Reference https://github.com/LauriM/PhantomEngine/tree/master/src/engine/file (Also look into the engine/resource directory)
Functionality to open files and write to them should be abstracted on low level, this is fairly simple.
Listing files in a directory is something thats not in the C++/C standard, so that has to be wrapped.
Low level abstraction in itself is fairly simple.
Filesystem should be abstracted by default. Many devices used can have multiple different media sources, so its important that you can mount different kind of filesystems, not just "one per platform".
Examples of Filesystems. (I call them Archives in my own engine)
And so on.
This way when the FileManager gets a request to open file, it goes trough all the archives it has and asks if they have a file. If the file is found, its returned to the user.
With this kind of abstraction, you get the ease of adding new archives, all the different systems will support them automatically. It also makes it possible to add a simple support for "patch"/"mod" files. User/developer can create a patchfile, thats loaded as an archive, that then overrides some assets from the original game files.
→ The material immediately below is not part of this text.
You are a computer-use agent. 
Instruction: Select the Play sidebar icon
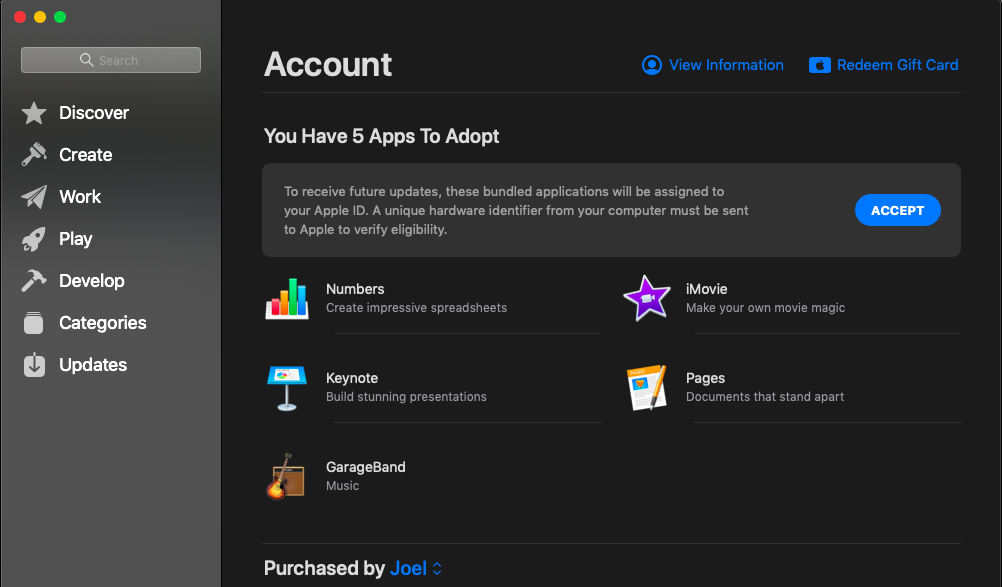pos(34,238)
This kinda of system allows the engine to run even without a real filesystem! (Virtual filesystem)
Write is rarely needed and on platforms like Android its not really even possible. (You need to use SD card and write to there)
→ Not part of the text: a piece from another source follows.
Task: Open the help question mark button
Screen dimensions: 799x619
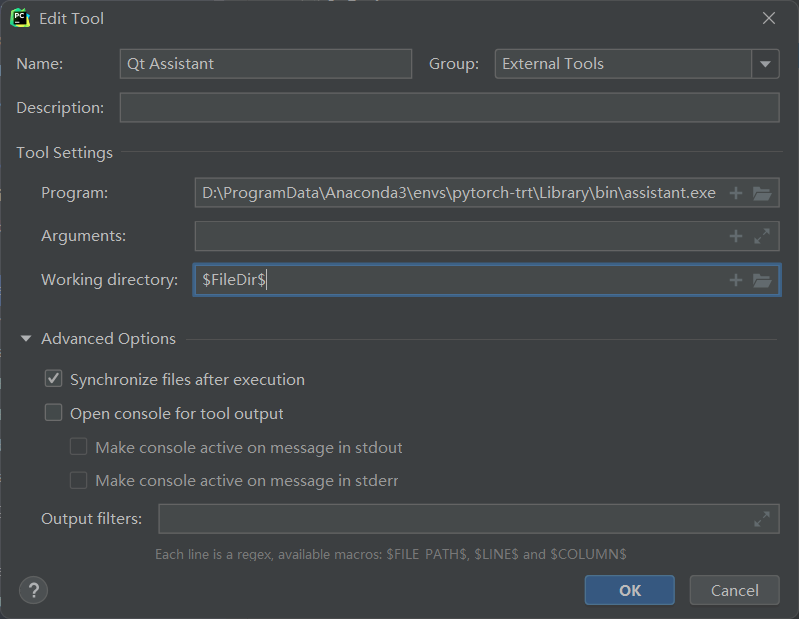Action: click(33, 590)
For permissions its better just to handle them as an error. If the user doesn't have permissions on the asset files/something, its better just to stop running the engine instead of trying to handle the problem. No read permission == cannot read file.
So, catch the permission problem and log it/notify the user about it, no need to do anything special about it.
Implemented i guess
Subject requires researching before documenting the module can continue.